二是加快发展工业信息安全产业。为确保工业信息安全,迫切需要强大的工业信息安全产业。虽然近年来我国工业信息安全技术和应用水平逐步提高,但我国工业信息安全产业发展面临一系列问题:工业信息安全产品和服务未成体系,专用产品和专业服务匮乏;重发展、轻安全的现象依然存在,工业信息安全市场没有充分释放;关键核心技术积累不足,工业生产的实时性、关键性使自主可控产品的推广应用存在困难。下一步,亟须加快发展工业信息安全产业,大力提高工业信息安全防护和保障能力。要推动创新技术产品,着力构建安全可控的工业信息安全技术产品体系;要培育一批核心技术能力突出、集成创新能力强、引领产业发展的骨干企业;要优化产业发展环境,发挥产业联盟作用,增强上游技术研发与下游推广应用的协同互动效应,打造协同发展的产业生态系统;要面向工业信息安全产业链,建立涵盖共性技术、标准制定、知识产权、成果转化、产业投融资、人才服务、测试验证、市场开拓和品牌建设等内容的公共服务体系。

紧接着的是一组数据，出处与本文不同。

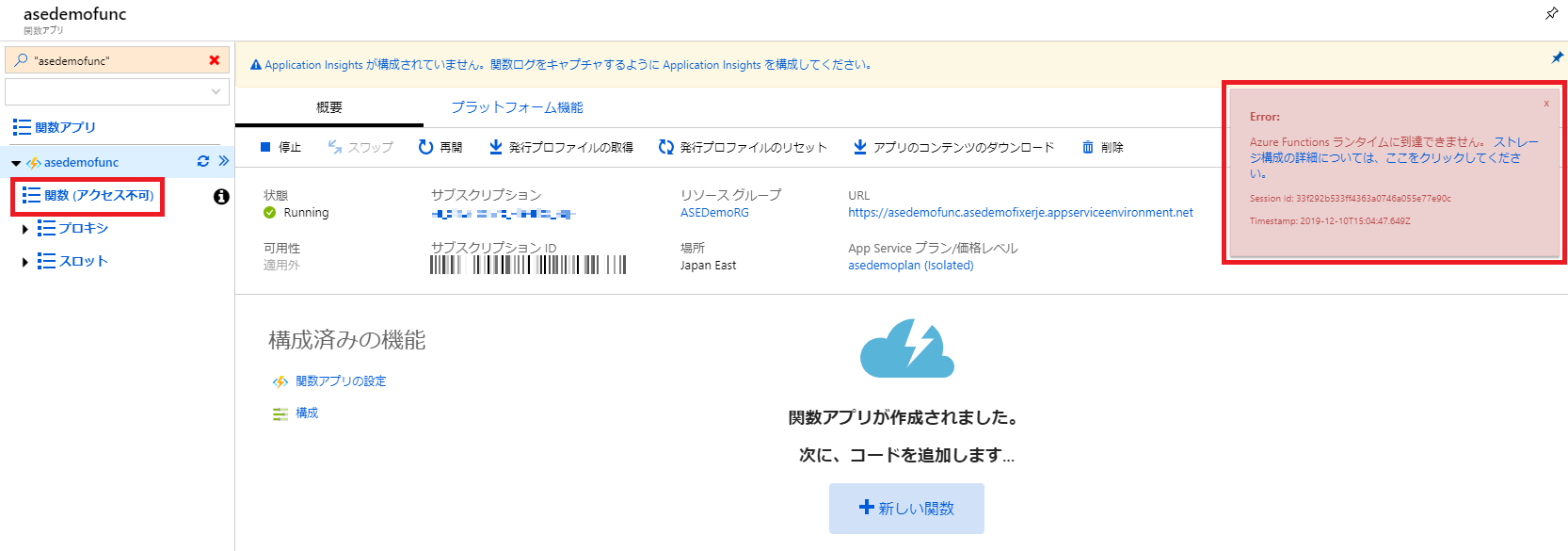1568x551 pixels.
Task: Clear the search box with the red X
Action: [x=215, y=60]
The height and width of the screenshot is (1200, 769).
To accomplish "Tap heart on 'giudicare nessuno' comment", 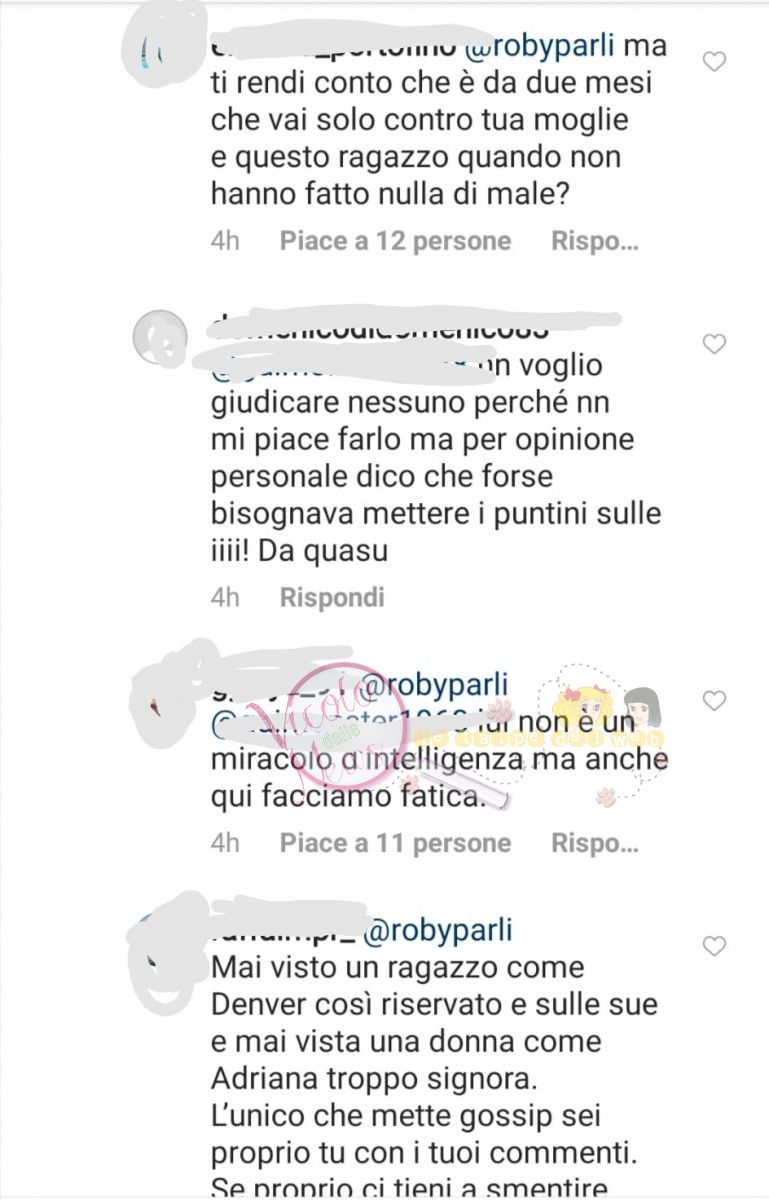I will (714, 344).
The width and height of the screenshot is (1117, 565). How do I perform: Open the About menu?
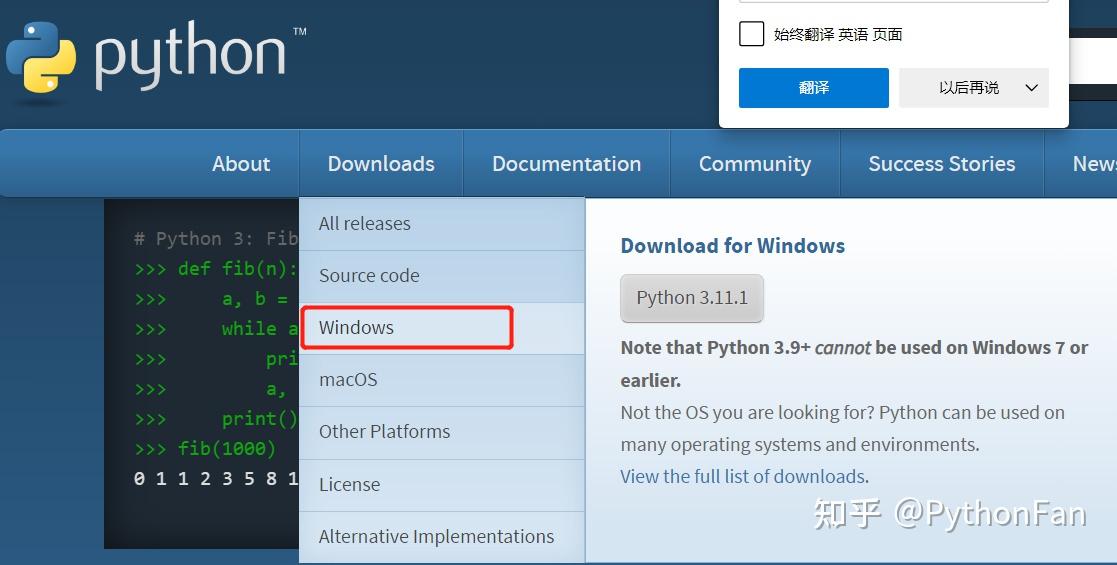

三是持续加强人才队伍建设。制造强国战略目标实现与工业信息安全保障离不开人才和智力的支撑,一个国家的工业信息安全实力很大程度上取决于它能否批量产出杰出的技术人才。然而,当前我国在工业信息安全领域还存在较大的人才缺口,亟须加快人才队伍建设。首先,要营造培养人才、吸引人才和用好人才的良好环境,建立企业、高校、科研院所人才交流平台,优化人才流动和管理机制。其次,应特别重视领军人才的培养,采取多种形式大力引进国际高端人才,培养培训高层次、急需紧缺和骨干专业技术人才。最后,要重视打造国家级工业信息安全高端智库,为工业信息安全战略部署、规划制定、决策咨询、重大问题研究提供智力支持和技术支撑。
作者简介:尹丽波,国家工业信息安全发展研究中心主任。长期从事信息化、信息安全等方面的研究工作。